Using the foreach and %dopar% for parallel processing, we would write the following script:

sleep_foreach.r

library(foreach)
# library(doParallel)
# registerDoParallel(cores=getOption("mc.cores", 2L))

fsleep = function(i) {
    print("starting ", i)
    Sys.sleep(1)
    print("done!")
}

system.time({ foreach(i=1:10) %dopar% fsleep(i) })

submit_sleep_foreach.sh

#!/bin/sh
#SBATCH --account su105
#SBATCH --ntasks 1
#SBATCH --cpus-per-task 5
#SBATCH --mem 1024M
#SBATCH --time 0:10:00

export MC_CORES=$SLURM_CPUS_ON_NODE
srun Rscript sleep_foreach.r

An run in the terminal:

sbatch submit_sleep_foreach.sh

We will get the following warning message:

Warning message: _executing %dopar% sequentially: no parallel backend registered

To register the backend, we can uncomment the # line in sleep_foreach.r.

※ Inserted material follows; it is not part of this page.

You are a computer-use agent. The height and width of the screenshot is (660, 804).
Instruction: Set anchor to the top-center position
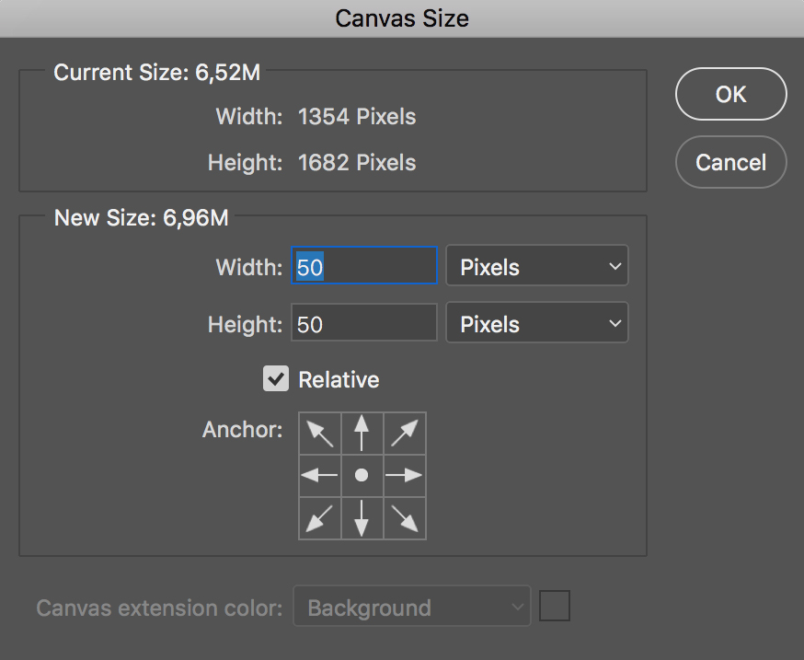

Now it also finishes within the expected 2 seconds instead of 10.

Solution makePSOCKcluster

sleep_psock.r

library(parallel)
cl = makePSOCKcluster(getOption("mc.cores"))

fsleep = function(i) {
    print("starting ", i)
    Sys.sleep(1)
    print("done!")
}

system.time({ parLapply(cl, 1:10, fsleep) })

stopCluster(cl)

submit_sleep_psock.sh

#!/bin/sh
#SBATCH --account su105
#SBATCH --ntasks 1
#SBATCH --cpus-per-task 5
#SBATCH --mem 1024M
#SBATCH --time 0:10:00

export MC_CORES=$SLURM_CPUS_ON_NODE
srun Rscript sleep_psock.r

An run in the terminal:

sbatch submit_sleep_psock.sh

This will report that it ran in 2 seconds.

Solution future

sleep_future.r

library(future.apply)
plan(multicore)

fsleep = function(i) {
    print("starting ", i)
    Sys.sleep(1)
    print("done!")
}

system.time({ future_lapply(1:10, fsleep) })

submit_sleep_future.sh

#!/bin/sh
#SBATCH --account su105
#SBATCH --ntasks 1
#SBATCH --cpus-per-task 5
#SBATCH --mem 1024M
#SBATCH --time 0:10:00

export MC_CORES=$SLURM_CPUS_ON_NODE
srun Rscript sleep_future.r

An run in the terminal:

sbatch submit_sleep_future.sh

This will report a runtime of a bit over the 2 seconds we saw previously. The reason for this is that the future framework adds overhead to what the parallel package provides.